Aunque trato, me cuesta sentir mala onda con el tatita historiador. Sí reconozco que me molesté hace unos años cuando, en un incendiario editorial de El Mercurio, nos retrató como subnormales adictos al aguardiente, los caballos y las mujeres de los españoles. Imposible negar nuestra predilección por los caballos y sobre todo las mujeres de la ribera norte del Biobío. Pero lo del aguardiente me pareció gratuito y ofensivo. Casi racista. Y es que no conozco mapuche bien nacido que no aborrezca de tan vulgar bebestible del hombre blanco. ¡Si ni siquiera sirve para desinfectar heridas! Fea caída la del laureado historiador. Un poquito más de trabajo de campo y habría descubierto que es el vino y sobre todo la cerveza quienes la llevan entre nosotros. Y cuando digo cerveza digo Cerveza, con mayúscula, pues me refiero a la negra, a la nunca bien ponderada Malta, que espanta el frío, acompaña tardes melancólicas y suelta la lengua a la hora del nütram. O dicho en vuestra lengua, a la hora de “hacer que la palabra circule” (#comolesquedoelojo). Don Sergio, teclee F5 y anote: la Malta, no el aguardiente. Si los chilenos se declaran los ingleses de Sudamérica, aquí le presento a sus irlandeses.

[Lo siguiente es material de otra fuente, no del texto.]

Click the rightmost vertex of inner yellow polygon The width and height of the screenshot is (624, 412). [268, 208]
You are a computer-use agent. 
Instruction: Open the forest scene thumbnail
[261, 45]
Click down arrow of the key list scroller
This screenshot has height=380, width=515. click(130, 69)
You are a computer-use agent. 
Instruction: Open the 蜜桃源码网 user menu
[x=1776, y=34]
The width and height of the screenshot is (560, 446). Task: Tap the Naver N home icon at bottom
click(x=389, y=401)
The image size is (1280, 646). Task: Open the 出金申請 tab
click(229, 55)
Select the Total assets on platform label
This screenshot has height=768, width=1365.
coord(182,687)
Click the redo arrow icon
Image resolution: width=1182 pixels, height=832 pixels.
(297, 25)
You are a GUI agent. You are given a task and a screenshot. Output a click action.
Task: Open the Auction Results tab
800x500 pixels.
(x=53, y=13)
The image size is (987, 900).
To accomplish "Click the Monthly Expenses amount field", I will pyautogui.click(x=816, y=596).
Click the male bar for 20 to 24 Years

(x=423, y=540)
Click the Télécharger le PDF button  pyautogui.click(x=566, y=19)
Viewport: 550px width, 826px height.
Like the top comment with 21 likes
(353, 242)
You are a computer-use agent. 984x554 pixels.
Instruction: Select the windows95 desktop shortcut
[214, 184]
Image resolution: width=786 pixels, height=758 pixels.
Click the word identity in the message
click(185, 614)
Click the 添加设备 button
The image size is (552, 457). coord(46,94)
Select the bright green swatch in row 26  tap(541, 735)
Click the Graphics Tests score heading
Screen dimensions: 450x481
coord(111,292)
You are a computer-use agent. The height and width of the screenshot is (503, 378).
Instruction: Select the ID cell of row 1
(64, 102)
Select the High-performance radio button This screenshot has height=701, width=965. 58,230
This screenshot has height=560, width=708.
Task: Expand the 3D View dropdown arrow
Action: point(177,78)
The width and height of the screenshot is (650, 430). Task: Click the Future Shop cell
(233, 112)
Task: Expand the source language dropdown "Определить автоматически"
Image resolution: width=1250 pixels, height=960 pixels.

¿Saben qué es lo más paradójico? Que en estricto rigor, Villalobos tan perdido no anda en sus teorías sobre la inexistencia ancestral de una “nación mapuche”. Diversos historiadores han dado cuenta de la ausencia del vocablo “mapuche” en la Colonia. Otras denominaciones, basadas en clanes y parcialidades territoriales, daban cuenta entonces de lo que éramos como colectividad. Y bueno, ¿importa un carajo eso en nuestros días? Hasta donde sabemos, “lo chileno” tampoco arrastra mil años. De hecho, acaba de cumplir 200. Si hilamos fino, Chile ni siquiera cuenta con mitos fundacionales, condición sine qua non para toda nación que se precie de tal. En eso, tan solo en eso, los mapuches les ganamos y por paliza. Qué decir a la hora del relato. Ya les conté al inicio del tío Domingo. Y sí, tiene razón don Sergio, el tío era un cuentero de primera categoría. Cada temporada cruzaba hacia Argentina pero no siguiendo una ruta mapuche milenaria. Lo hacía para trabajar como temporero de la fruta en el valle del Neuquén. Jamás, por cierto, cruzó a caballo; lo hacía en bus y cédula en mano por la Aduana. Esto lo averiguamos con mis primos ya siendo grandes. Pero hoy agradezco sus historias. Tal vez sin buscarlo, nos mapuchizó hasta la médula.

Y es que las naciones son eso, don Sergio; cuentos, mitos, relatos muchas veces inverosímiles de lo que fuimos para proyectar juntos un futuro posible. O en el decir de los académicos, construcciones subjetivas, comunidades imaginadas, un fenómeno propio de la modernidad, don Sergio, aquel tren al cual mi gente se sube sin mayor drama ni caldo de cabeza todos los días. He allí la mayor fortaleza de mi pueblo, don Sergio. Y he allí para usted su mayor derrota.